▸ **ESTRATTO DELLA FONTE**:
Da oltre dieci anni i cittadini di Parma si sentono promettere dalle amministrazioni locali processi partecipativi. Le stesse normative, a qualunque livello, hanno ormai dovuto recepire quelle che sono indicazioni comunitarie cogenti finalizzate al coinvolgimento della cittadinanza nei processi decisori.
Eppure la cultura della partecipazione stenta ad entrare nell’orizzonte di senso delle forze politiche, locali e non: ad ogni tornata elettorale, di fronte al calo inesorabile dei votanti, si versano lacrime da coccodrillo, promettendo azioni per coinvolgere la cittadinanza e restituirle fiducia nei suoi rappresentanti politici, ma poi alla resa dei conti tali promesse si riducono a chiacchiere al vento. E non basta istituire un assessorato alla partecipazione per togliersi il pensiero, adempiendo solo formalmente ad uno scomodo dovere. La partecipazione bisogna praticarla.
A Parma ci era stato garantito un processo partecipativo in merito ad una proposta particolarmente impattante per la città intera dal punto di vista ambientale, economico e sociale: la demolizione e ricostruzione dello stadio Tardini. Ed ora ci ritroviamo nel bel mezzo di un percorso, propagandato a titoli cubitali dall’amministrazione comunale, per il quale si sono addirittura predisposti un bando e dei momenti di presentazione roboanti, che lascia davvero con l’amaro in bocca. Insomma, la montagna ha partorito il topolino. E spiegheremo brevemente il perché.

▸ **RIGHE FORNITE**:
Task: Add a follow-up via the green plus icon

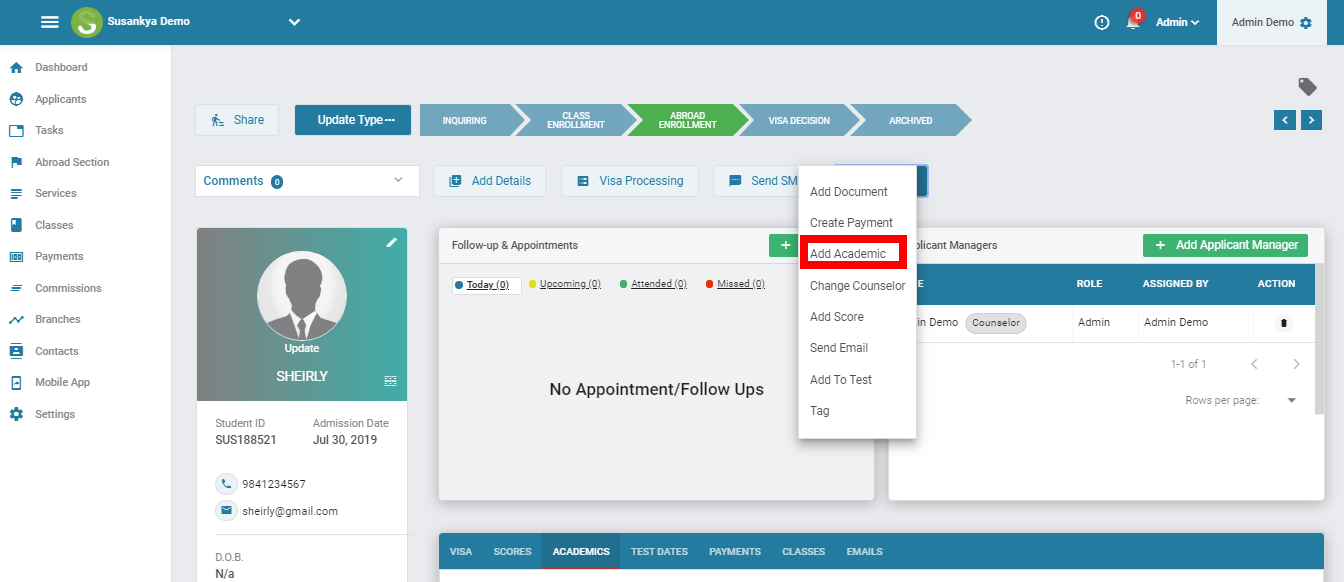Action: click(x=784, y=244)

==

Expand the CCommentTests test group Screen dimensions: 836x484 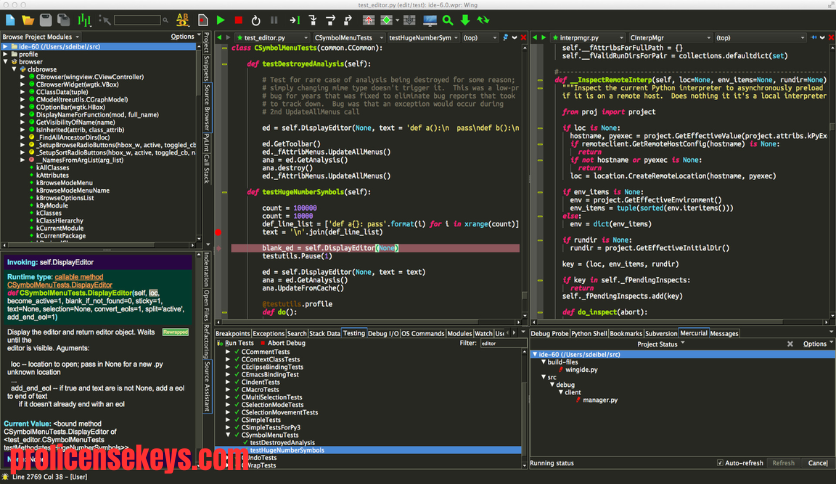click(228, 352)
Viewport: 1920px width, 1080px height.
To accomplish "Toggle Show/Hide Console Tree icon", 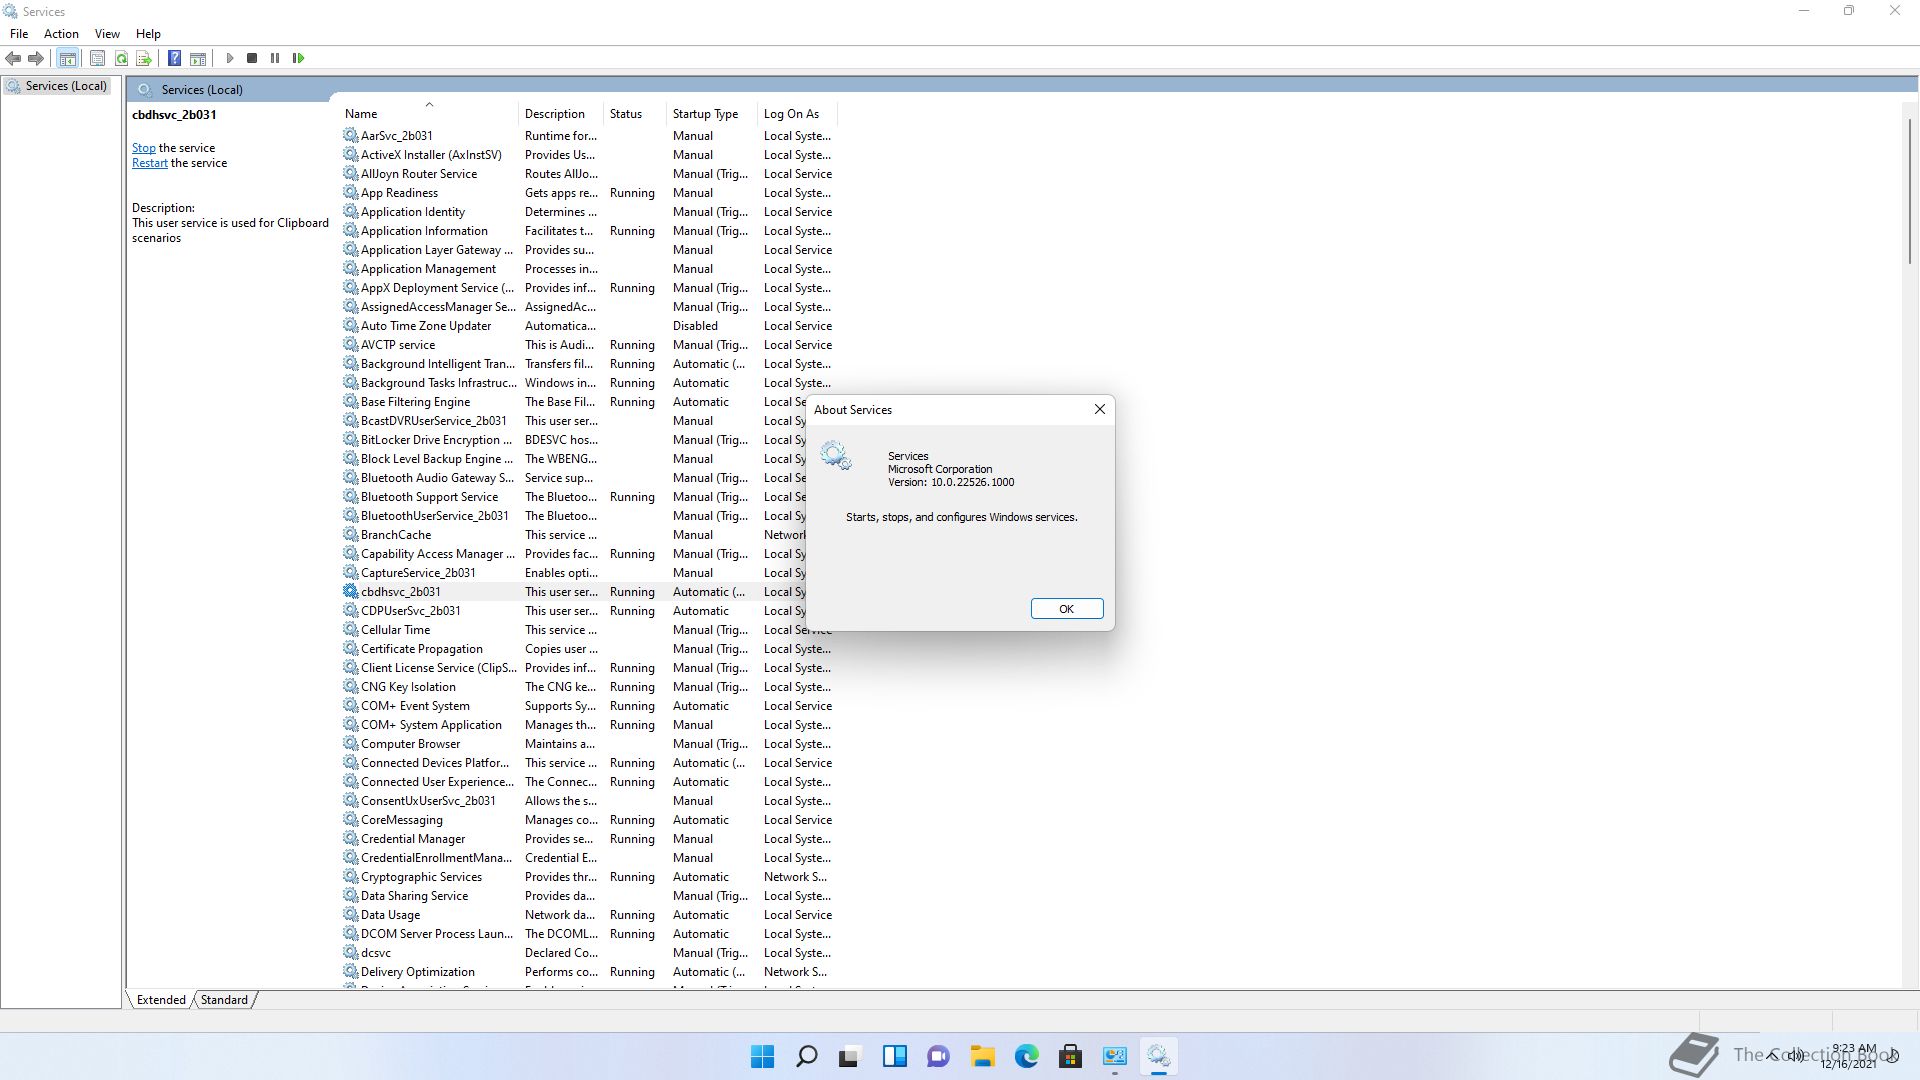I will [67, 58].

▸ **LE TUE ISTRUZIONI**: Secondo l'estratto della fonte, su quale proposta era stato garantito ai cittadini di Parma un processo partecipativo?

▸ **RISPOSTA AL COMPITO**: Il processo partecipativo era stato garantito sulla demolizione e ricostruzione dello stadio Tardini.